# TASK REQUIREMENTS
Could you render the data from the line containing "The image size is (1066, 464)." down through the line containing "Action: click(x=277, y=33)", both included, as a JSON list of strings with one string per line and blank lines omitted?
= = = =
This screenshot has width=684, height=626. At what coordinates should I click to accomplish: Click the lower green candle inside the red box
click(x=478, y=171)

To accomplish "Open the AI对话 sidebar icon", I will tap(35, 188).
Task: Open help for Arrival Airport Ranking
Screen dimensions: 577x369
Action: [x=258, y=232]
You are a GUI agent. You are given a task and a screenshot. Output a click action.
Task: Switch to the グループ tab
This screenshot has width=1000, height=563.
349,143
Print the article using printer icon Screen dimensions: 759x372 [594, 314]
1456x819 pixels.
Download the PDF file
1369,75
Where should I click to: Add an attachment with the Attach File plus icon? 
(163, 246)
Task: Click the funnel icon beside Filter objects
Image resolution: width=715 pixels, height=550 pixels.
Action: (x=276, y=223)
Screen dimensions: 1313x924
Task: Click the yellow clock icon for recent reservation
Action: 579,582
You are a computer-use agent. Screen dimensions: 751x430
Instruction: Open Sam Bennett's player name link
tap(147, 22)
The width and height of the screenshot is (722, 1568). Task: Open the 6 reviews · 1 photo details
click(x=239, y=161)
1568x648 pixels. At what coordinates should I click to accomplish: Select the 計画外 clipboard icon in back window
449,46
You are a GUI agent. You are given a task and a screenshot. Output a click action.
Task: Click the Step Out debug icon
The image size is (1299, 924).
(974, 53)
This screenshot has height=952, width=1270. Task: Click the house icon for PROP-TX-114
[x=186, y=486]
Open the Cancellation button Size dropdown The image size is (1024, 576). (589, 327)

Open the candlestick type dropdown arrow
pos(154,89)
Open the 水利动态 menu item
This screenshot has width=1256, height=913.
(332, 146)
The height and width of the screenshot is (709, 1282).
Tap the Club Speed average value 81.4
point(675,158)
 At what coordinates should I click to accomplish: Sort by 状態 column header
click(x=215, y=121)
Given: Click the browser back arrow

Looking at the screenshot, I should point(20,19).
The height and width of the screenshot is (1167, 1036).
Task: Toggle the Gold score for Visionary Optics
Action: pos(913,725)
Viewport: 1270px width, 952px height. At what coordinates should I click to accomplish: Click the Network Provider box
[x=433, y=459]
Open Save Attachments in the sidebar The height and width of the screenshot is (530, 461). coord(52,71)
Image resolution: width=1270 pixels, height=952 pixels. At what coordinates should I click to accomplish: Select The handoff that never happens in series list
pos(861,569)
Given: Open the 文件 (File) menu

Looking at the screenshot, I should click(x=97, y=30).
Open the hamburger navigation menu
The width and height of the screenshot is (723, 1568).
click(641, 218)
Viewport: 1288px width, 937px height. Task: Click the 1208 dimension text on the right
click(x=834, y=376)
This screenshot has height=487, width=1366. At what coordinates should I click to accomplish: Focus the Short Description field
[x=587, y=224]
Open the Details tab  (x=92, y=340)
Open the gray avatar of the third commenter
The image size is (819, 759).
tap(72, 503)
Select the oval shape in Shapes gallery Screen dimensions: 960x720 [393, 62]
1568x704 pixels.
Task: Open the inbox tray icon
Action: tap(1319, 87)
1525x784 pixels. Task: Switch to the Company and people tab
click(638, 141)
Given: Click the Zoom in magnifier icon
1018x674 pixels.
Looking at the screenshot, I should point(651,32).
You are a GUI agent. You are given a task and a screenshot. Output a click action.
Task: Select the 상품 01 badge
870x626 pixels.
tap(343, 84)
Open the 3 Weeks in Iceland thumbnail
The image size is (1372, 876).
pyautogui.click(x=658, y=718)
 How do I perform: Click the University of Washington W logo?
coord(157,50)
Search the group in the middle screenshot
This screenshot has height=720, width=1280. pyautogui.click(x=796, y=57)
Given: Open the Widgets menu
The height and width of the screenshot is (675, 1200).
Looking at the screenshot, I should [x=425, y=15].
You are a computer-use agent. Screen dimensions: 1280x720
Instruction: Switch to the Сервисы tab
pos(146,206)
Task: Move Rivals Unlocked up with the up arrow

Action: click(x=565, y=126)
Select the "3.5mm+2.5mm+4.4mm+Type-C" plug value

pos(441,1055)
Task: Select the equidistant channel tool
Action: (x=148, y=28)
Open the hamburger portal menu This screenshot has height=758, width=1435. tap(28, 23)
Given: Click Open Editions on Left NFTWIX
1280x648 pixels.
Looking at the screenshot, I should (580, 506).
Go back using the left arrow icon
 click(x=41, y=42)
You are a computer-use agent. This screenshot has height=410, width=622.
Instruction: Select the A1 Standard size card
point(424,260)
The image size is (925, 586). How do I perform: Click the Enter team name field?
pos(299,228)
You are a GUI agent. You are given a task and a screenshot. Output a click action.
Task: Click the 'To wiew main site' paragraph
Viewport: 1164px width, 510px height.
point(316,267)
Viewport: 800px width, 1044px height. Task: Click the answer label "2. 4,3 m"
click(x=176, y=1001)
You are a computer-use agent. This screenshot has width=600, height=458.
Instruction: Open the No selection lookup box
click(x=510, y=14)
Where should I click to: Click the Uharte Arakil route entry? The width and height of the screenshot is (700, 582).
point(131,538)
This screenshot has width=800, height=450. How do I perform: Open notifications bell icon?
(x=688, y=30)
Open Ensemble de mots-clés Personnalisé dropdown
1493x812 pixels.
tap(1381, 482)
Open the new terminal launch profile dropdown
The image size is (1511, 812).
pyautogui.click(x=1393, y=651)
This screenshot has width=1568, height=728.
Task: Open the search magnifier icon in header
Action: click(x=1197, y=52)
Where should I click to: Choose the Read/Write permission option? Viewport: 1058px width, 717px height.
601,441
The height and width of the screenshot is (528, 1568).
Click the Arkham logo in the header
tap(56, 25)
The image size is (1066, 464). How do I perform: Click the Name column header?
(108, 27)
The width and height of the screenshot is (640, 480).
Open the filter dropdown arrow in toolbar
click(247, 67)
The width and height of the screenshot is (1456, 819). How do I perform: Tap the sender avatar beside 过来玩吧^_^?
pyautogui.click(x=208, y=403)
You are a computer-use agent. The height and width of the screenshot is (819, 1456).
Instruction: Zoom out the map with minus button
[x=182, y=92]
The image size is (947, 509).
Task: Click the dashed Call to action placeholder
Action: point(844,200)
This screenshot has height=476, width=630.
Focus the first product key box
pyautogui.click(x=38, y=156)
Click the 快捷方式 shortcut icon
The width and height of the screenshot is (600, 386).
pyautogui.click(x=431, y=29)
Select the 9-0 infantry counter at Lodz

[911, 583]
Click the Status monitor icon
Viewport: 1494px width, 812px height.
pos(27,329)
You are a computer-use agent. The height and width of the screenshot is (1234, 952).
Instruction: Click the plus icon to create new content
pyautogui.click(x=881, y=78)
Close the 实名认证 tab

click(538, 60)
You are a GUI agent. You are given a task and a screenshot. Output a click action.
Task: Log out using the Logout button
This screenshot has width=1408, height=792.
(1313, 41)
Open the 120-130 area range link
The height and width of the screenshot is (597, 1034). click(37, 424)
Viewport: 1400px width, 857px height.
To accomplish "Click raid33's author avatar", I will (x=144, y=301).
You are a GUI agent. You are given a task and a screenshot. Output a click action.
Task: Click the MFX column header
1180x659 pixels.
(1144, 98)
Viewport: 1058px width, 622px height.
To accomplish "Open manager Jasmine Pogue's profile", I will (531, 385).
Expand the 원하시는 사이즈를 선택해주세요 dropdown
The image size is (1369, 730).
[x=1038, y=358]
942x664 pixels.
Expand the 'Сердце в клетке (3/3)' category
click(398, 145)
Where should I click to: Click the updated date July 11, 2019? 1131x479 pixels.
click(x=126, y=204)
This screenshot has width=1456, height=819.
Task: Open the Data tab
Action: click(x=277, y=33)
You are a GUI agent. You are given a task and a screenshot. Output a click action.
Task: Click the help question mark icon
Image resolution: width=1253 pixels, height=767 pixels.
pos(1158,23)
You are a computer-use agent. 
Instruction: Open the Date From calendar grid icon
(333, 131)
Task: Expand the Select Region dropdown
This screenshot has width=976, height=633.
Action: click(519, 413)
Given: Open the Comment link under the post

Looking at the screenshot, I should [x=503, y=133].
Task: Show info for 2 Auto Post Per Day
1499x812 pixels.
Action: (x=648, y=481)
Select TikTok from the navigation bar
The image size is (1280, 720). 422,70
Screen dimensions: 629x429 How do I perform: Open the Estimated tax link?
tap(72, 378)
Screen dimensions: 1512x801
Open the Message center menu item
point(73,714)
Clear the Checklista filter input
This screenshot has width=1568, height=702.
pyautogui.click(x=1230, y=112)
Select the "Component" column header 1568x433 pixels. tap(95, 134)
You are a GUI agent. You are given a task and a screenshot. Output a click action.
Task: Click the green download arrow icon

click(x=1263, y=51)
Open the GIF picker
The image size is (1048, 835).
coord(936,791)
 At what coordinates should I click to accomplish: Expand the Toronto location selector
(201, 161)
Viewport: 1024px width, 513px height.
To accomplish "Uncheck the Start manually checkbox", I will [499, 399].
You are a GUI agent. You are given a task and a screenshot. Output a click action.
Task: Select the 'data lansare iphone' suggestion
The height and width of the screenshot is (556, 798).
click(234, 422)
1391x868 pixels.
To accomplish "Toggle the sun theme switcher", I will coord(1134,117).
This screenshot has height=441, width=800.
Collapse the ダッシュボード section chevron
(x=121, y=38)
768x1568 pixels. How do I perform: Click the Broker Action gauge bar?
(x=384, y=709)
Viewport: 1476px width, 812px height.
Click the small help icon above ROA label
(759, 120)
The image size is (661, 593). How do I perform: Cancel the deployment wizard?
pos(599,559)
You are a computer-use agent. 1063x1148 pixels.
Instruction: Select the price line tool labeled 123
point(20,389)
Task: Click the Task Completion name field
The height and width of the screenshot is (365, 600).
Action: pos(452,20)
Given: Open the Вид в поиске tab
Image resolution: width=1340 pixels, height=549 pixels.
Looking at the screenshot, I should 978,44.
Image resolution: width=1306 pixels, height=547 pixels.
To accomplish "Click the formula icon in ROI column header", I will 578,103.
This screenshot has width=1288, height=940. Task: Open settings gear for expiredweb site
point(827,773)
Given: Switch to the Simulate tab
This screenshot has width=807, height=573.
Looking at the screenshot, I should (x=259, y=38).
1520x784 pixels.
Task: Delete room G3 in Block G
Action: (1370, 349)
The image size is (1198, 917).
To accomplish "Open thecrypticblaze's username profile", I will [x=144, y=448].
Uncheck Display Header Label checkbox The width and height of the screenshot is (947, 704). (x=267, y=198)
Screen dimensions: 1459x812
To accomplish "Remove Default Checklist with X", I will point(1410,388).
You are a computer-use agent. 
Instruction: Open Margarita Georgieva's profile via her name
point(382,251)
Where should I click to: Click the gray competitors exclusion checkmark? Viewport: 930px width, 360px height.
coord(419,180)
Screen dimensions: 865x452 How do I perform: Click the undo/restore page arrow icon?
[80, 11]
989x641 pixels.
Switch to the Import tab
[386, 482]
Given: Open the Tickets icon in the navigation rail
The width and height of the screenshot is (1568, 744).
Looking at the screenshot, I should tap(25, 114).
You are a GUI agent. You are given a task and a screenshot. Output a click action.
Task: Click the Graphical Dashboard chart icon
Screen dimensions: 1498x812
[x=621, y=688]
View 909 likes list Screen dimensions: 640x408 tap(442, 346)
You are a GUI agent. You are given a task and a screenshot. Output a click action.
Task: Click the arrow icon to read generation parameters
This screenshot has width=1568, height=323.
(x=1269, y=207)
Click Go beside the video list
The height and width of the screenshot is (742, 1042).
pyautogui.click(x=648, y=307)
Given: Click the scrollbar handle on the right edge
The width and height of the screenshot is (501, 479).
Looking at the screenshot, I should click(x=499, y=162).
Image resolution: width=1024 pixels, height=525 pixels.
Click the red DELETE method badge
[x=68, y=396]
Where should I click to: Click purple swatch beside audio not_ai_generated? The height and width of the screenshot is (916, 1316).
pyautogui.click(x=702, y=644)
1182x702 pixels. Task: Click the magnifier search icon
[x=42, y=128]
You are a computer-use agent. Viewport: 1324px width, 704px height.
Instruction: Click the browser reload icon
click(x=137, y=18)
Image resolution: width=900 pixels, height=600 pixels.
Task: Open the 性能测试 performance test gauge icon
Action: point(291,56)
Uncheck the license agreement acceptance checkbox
= = = =
# RESULT OF THE EXERCISE
[
  "The image size is (1066, 464). How do I perform: Click the Name column header?",
  "(108, 27)",
  "The width and height of the screenshot is (640, 480).",
  "Open the filter dropdown arrow in toolbar",
  "click(247, 67)",
  "The width and height of the screenshot is (1456, 819). How do I perform: Tap the sender avatar beside 过来玩吧^_^?",
  "pyautogui.click(x=208, y=403)",
  "You are a computer-use agent. The height and width of the screenshot is (819, 1456).",
  "Instruction: Zoom out the map with minus button",
  "[x=182, y=92]",
  "The image size is (947, 509).",
  "Task: Click the dashed Call to action placeholder",
  "Action: point(844,200)",
  "This screenshot has height=476, width=630.",
  "Focus the first product key box",
  "pyautogui.click(x=38, y=156)",
  "Click the 快捷方式 shortcut icon",
  "The width and height of the screenshot is (600, 386).",
  "pyautogui.click(x=431, y=29)",
  "Select the 9-0 infantry counter at Lodz",
  "[911, 583]",
  "Click the Status monitor icon",
  "Viewport: 1494px width, 812px height.",
  "pos(27,329)",
  "You are a computer-use agent. The height and width of the screenshot is (1234, 952).",
  "Instruction: Click the plus icon to create new content",
  "pyautogui.click(x=881, y=78)",
  "Close the 实名认证 tab",
  "click(538, 60)",
  "You are a GUI agent. You are given a task and a screenshot. Output a click action.",
  "Task: Log out using the Logout button",
  "This screenshot has width=1408, height=792.",
  "(1313, 41)",
  "Open the 120-130 area range link",
  "The height and width of the screenshot is (597, 1034). click(37, 424)",
  "Viewport: 1400px width, 857px height.",
  "To accomplish \"Click raid33's author avatar\", I will (x=144, y=301).",
  "You are a GUI agent. You are given a task and a screenshot. Output a click action.",
  "Task: Click the MFX column header",
  "1180x659 pixels.",
  "(1144, 98)",
  "Viewport: 1058px width, 622px height.",
  "To accomplish \"Open manager Jasmine Pogue's profile\", I will (531, 385).",
  "Expand the 원하시는 사이즈를 선택해주세요 dropdown",
  "The image size is (1369, 730).",
  "[x=1038, y=358]",
  "942x664 pixels.",
  "Expand the 'Сердце в клетке (3/3)' category",
  "click(398, 145)",
  "Where should I click to: Click the updated date July 11, 2019? 1131x479 pixels.",
  "click(x=126, y=204)",
  "This screenshot has width=1456, height=819.",
  "Task: Open the Data tab",
  "Action: click(x=277, y=33)"
]